Personally, I'm all for those sorts of abilities, in principle. I do, however, think that there needs to be at least a vague justification. For example, a (3.5) warlock's powers come from a pretty vague source; the player may or may not have made some kind of pact, his ancestor may or may not have done so, or may or may not be a demon. But supernatural clearly plays into it somewhere. Just putting a [luck] tag doesn't do it for me, and luck feats just aren't very good feats.
 

There reasons I think that current rules fail are

Skills: not enough points for non-spellcasters (rogues excepted), penalty for cross-classing, skill optimization creates effectively autofail for non-specialists
Agreed.

Feats: Non-combat and combat being in the same pool generally means that combat classes optimize to combat rather than put into non-combat, especially when the benefit is often a +2 skill bonus to an already low skill
I think it's the same as above. Not enough feats, not good enough feats as well.

Spells as narrative tokens: Spellcasters don't have to make a decision to optimize into combat or non-combat, or if they do, its a day by day decision. They can effectively change their point impact on the narrative by changing spell choice. But more importantly, spells, or rather slots, are a token exchange to effect the narrative directly, some that feats and skills don't provide in their current form.
This I don't agree with. Spells are tricks. Some spellcasters do have to make some choices about whether they focus on combat or not.

I think the solutions are pretty clear in this paradigm: fix the existing skill and feat systems, and make the spellcasters make similar choices to the nonspellcasters.
 

Skills: not enough points for non-spellcasters (rogues excepted), penalty for cross-classing, skill optimization creates effectively autofail for non-specialists

I think that this one is probably the easiest to fix, simply because the skill system is something unto itself, rather than being a class feature.

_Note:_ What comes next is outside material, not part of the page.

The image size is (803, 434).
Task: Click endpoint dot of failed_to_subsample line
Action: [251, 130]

Given that, it's easy to tweak the skill points given to various classes, and the cross-class penalties. The DCs may be a bit trickier, but it's still not that difficult to adjust them.

Personally, I think that part of the problem here is that modifiers to the skill system allow for runaway bonus inflation. Taking care of that would likely solve half the problem.

Feats: Non-combat and combat being in the same pool generally means that combat classes optimize to combat rather than put into non-combat, especially when the benefit is often a +2 skill bonus to an already low skill

I suspect that tagging feats would help here (e.g. labeling them as "combat," "social," or "exploratory") might work here, and then mandating that feats gained at certain levels be of certain types.

Alternately, when feats would normally be gained, the characters instead gain one feat of each type, rather than having to pick one of the mandated type.

Spells as narrative tokens: Spellcasters don't have to make a decision to optimize into combat or non-combat, or if they do, its a day by day decision. They can effectively change their point impact on the narrative by changing spell choice. But more importantly, spells, or rather slots, are a token exchange to effect the narrative directly, some that feats and skills don't provide in their current form.


Well, bear in mind that this is true on paper, but less so in play. There are limitations here that come up in the course of game-play that act as a greater limit on the practical ability of spells to influence the narrative than show from a theoretical construction of what a spellcaster can do.

That said, [MENTION=2303]Starfox[/MENTION] comes down pretty hard on people who talk about spellcasters in this thread. If we want to keep talking about this, I suggest tapping Z or R twice to do a barrel roll.